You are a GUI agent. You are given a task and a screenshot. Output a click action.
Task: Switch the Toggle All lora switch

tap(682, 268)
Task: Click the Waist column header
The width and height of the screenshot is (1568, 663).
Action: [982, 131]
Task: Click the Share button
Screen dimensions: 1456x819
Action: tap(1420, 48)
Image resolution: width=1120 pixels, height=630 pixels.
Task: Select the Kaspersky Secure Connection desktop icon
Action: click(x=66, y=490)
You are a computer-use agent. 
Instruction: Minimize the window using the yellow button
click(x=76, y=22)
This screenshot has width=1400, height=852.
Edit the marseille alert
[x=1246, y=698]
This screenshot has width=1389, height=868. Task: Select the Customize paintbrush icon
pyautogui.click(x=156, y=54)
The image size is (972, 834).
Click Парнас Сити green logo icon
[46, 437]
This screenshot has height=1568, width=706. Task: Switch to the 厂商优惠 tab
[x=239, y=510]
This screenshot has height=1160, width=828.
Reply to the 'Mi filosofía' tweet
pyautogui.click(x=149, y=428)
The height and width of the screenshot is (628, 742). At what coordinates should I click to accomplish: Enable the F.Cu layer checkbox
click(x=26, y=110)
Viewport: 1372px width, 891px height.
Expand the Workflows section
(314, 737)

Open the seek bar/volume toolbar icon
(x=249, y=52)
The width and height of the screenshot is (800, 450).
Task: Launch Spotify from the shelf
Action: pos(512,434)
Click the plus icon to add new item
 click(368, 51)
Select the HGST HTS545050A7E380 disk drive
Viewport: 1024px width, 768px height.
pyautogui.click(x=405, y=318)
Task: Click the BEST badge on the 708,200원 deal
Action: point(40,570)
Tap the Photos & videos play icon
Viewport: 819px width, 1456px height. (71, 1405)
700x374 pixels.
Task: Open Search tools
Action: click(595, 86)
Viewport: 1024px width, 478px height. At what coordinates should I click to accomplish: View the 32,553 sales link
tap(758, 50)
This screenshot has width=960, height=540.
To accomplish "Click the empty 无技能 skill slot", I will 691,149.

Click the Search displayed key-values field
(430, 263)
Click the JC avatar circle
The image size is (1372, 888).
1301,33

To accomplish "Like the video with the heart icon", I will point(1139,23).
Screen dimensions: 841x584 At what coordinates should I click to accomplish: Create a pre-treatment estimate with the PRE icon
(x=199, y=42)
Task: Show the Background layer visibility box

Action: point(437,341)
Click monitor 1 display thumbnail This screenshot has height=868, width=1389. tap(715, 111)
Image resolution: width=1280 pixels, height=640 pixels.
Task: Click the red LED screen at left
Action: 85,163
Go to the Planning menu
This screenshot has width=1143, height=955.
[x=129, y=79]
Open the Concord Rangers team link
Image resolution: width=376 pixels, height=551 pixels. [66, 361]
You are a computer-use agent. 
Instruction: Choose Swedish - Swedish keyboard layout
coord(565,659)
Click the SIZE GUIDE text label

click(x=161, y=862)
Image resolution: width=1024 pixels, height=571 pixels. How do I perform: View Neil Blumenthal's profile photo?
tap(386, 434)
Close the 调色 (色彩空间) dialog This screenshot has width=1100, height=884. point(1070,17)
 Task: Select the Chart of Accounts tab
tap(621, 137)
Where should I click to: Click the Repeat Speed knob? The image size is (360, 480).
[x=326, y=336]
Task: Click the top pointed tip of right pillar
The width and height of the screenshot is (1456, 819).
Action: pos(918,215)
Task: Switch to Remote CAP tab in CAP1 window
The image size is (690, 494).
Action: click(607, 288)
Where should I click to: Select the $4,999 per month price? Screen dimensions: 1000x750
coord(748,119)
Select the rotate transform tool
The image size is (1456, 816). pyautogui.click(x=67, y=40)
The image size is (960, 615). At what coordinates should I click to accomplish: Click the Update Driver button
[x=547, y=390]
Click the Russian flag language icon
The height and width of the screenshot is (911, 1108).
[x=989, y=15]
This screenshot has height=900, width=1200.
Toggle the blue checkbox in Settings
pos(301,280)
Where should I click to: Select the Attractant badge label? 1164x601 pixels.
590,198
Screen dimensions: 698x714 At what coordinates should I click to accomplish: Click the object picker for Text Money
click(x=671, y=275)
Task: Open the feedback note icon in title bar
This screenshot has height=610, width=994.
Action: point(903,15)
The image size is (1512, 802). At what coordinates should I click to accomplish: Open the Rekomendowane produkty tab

■ ■ ■

* _Stated exercise_: Give the data between the lines holding "Screen dimensions: 841x584" and "click(x=161, y=862)", inclusive, as a numbered list with blank lines left out.

* _Response to the task_:
1. Screen dimensions: 841x584 At what coordinates should I click to accomplish: Create a pre-treatment estimate with the PRE icon
2. (x=199, y=42)
3. Task: Show the Background layer visibility box
4. Action: point(437,341)
5. Click monitor 1 display thumbnail This screenshot has height=868, width=1389. tap(715, 111)
6. Image resolution: width=1280 pixels, height=640 pixels.
7. Task: Click the red LED screen at left
8. Action: 85,163
9. Go to the Planning menu
10. This screenshot has width=1143, height=955.
11. [x=129, y=79]
12. Open the Concord Rangers team link
13. Image resolution: width=376 pixels, height=551 pixels. [66, 361]
14. You are a computer-use agent. 
15. Instruction: Choose Swedish - Swedish keyboard layout
16. coord(565,659)
17. Click the SIZE GUIDE text label
18. click(x=161, y=862)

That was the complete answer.